Data for locating described items:
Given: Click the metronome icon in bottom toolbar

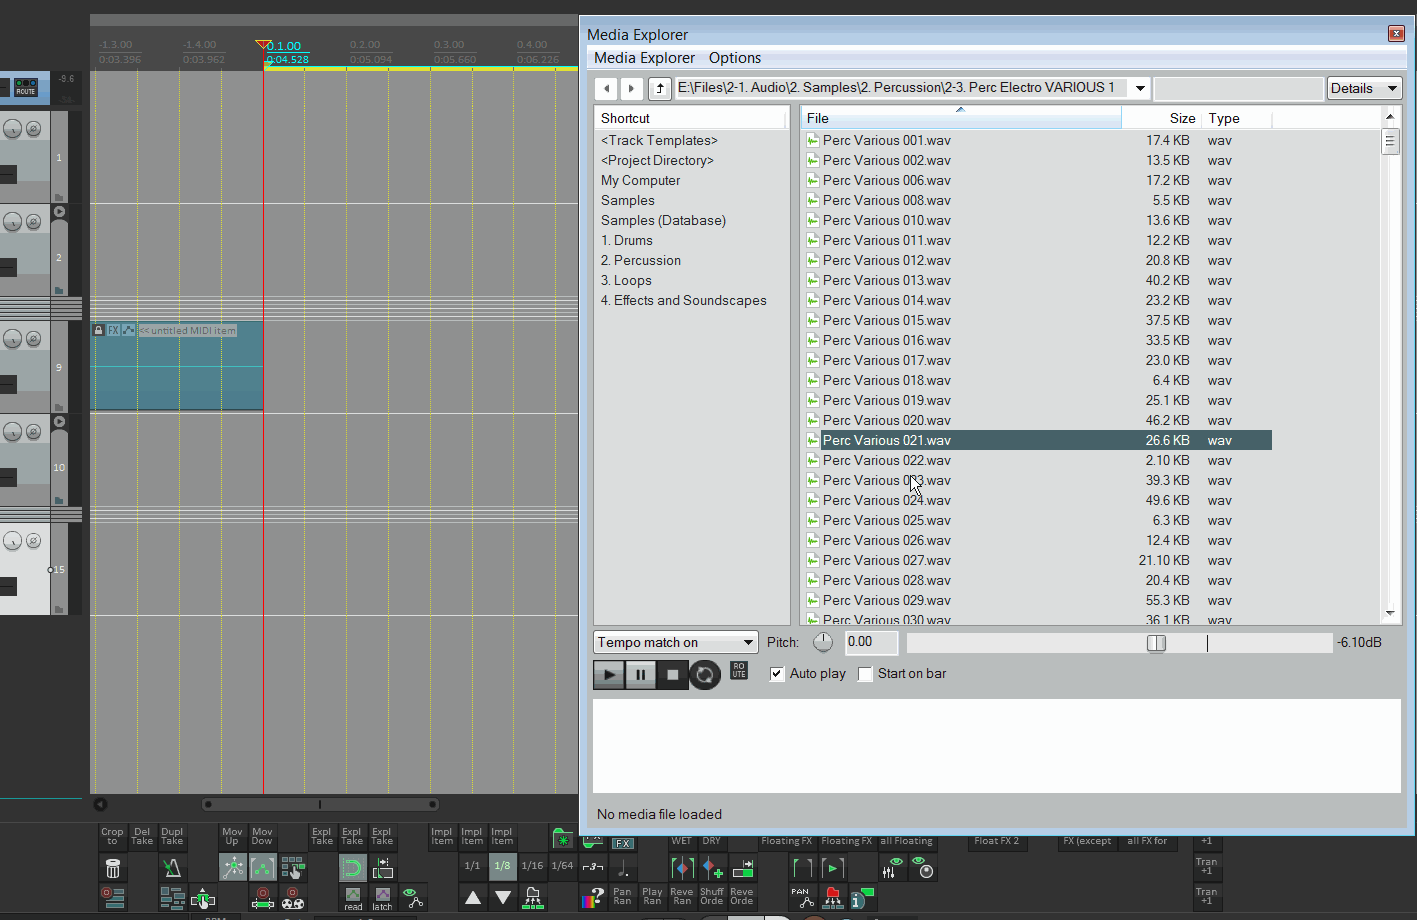Looking at the screenshot, I should click(172, 868).
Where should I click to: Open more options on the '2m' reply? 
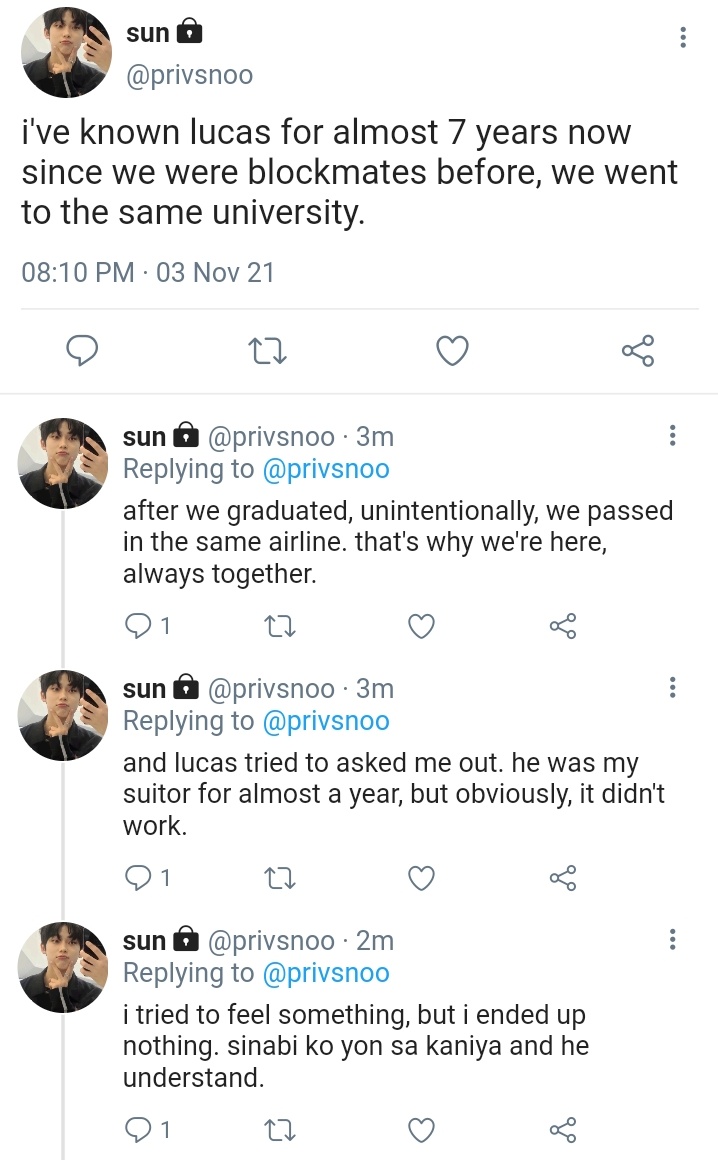coord(672,940)
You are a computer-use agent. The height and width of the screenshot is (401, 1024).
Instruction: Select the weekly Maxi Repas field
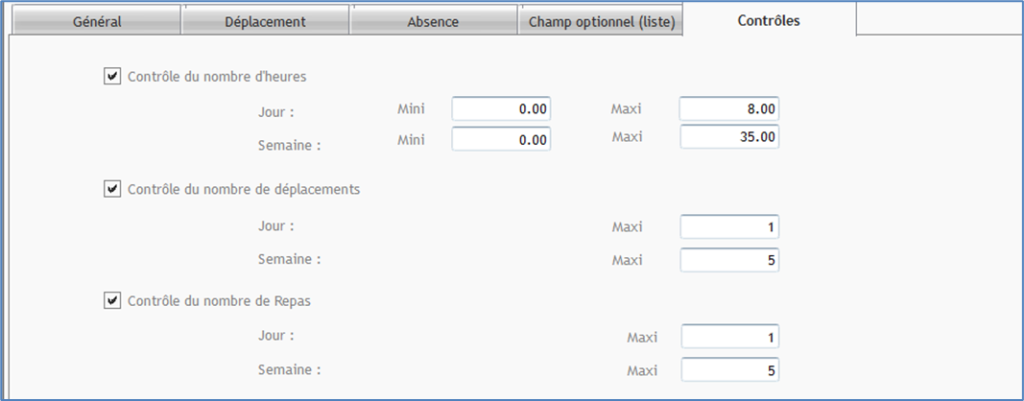tap(729, 371)

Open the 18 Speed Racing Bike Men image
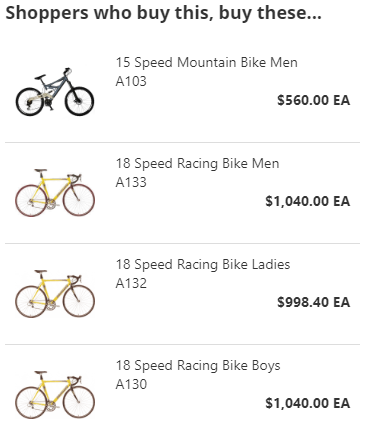pyautogui.click(x=55, y=193)
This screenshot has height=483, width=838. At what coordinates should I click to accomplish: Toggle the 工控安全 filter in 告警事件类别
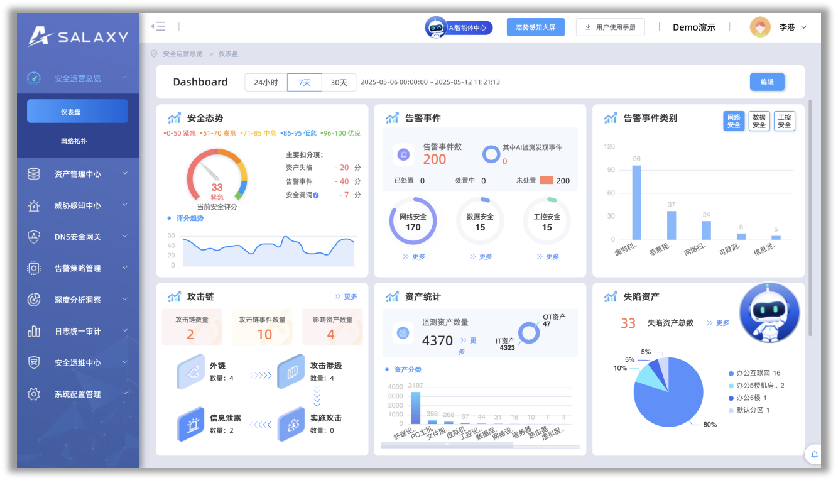pyautogui.click(x=785, y=121)
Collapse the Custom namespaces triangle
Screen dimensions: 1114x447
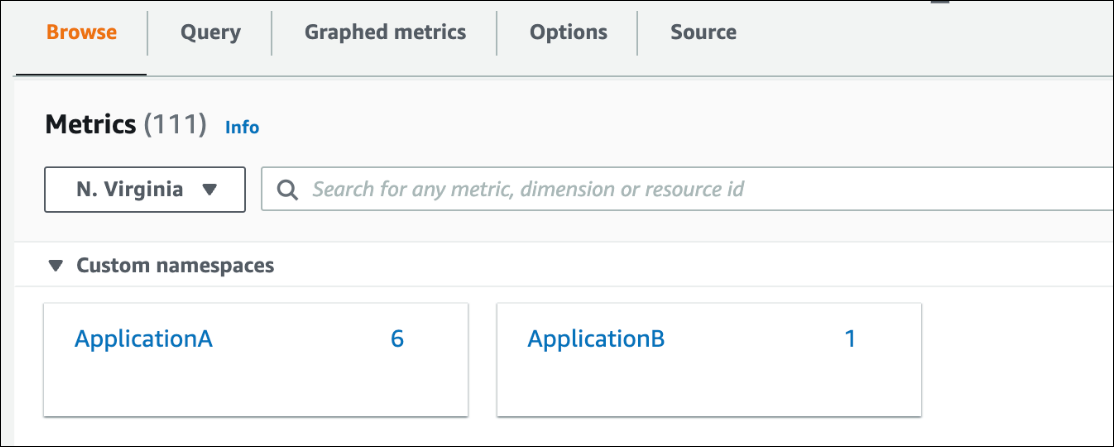point(56,266)
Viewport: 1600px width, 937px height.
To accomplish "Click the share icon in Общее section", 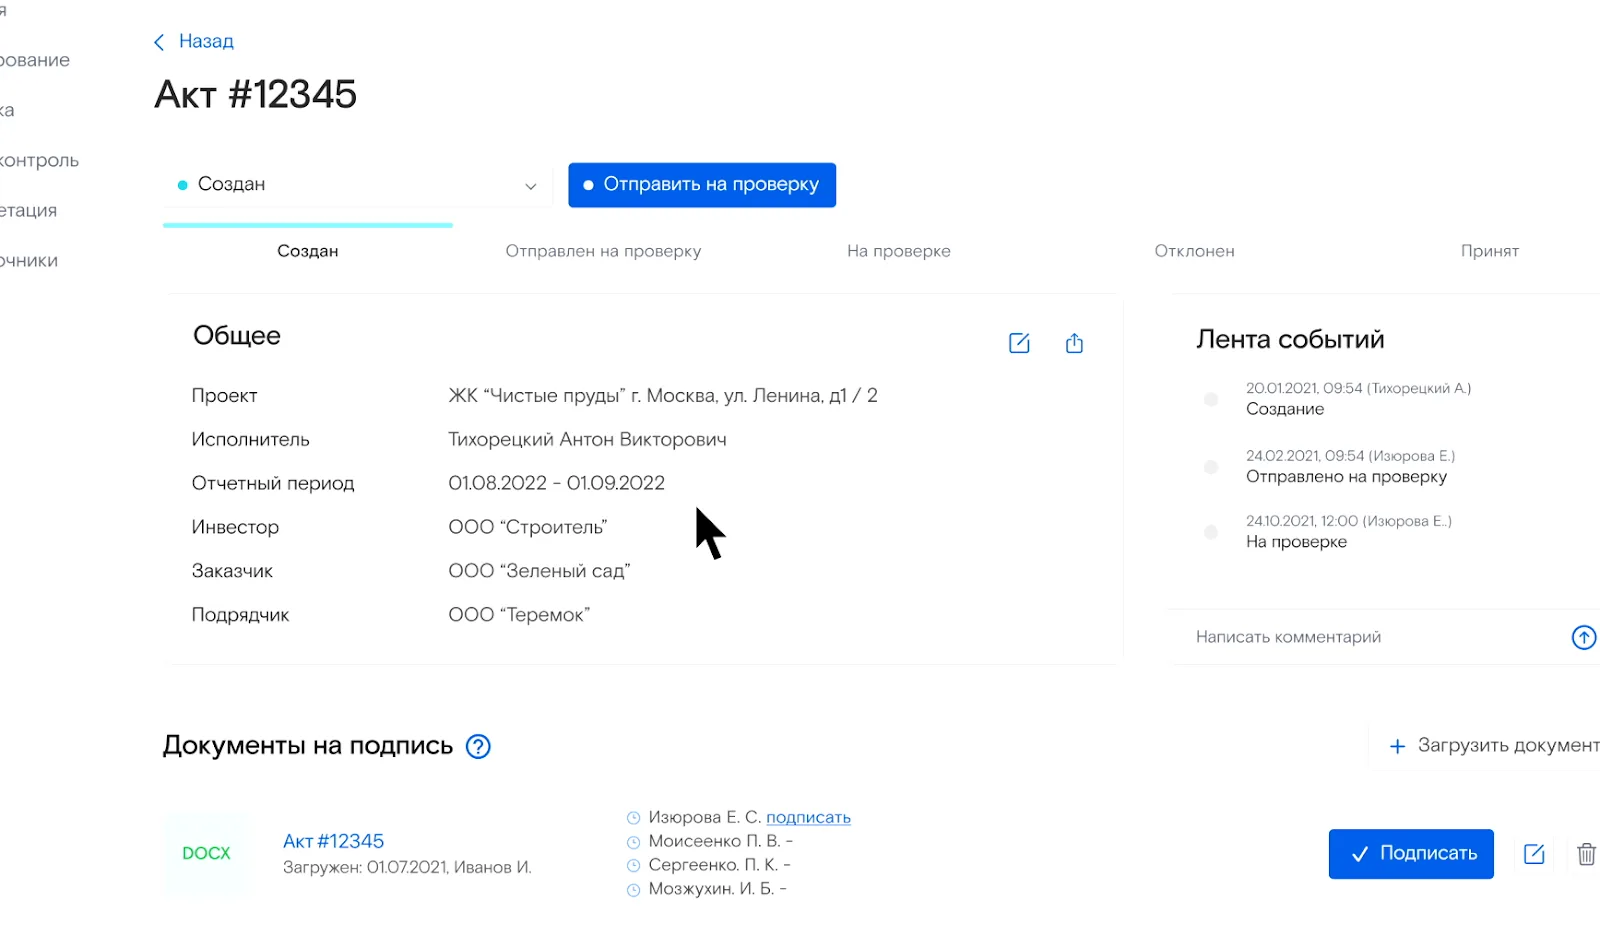I will click(x=1074, y=343).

== TASK OBJECTIVE ==
Repeat the data above, from its start through the line containing "pyautogui.click(x=55, y=193)", with "toolbar" renamed to "menu bar" and everything else unchanged. Leave out the pictures.

== COMPLETE ANSWER ==
Given: Click the metronome icon in bottom menu bar

Looking at the screenshot, I should click(172, 868).
Where should I click to: Open more options on the '2m' reply? 
coord(672,940)
You are a computer-use agent. The height and width of the screenshot is (401, 1024).
Instruction: Select the weekly Maxi Repas field
tap(729, 371)

Open the 18 Speed Racing Bike Men image
pyautogui.click(x=55, y=193)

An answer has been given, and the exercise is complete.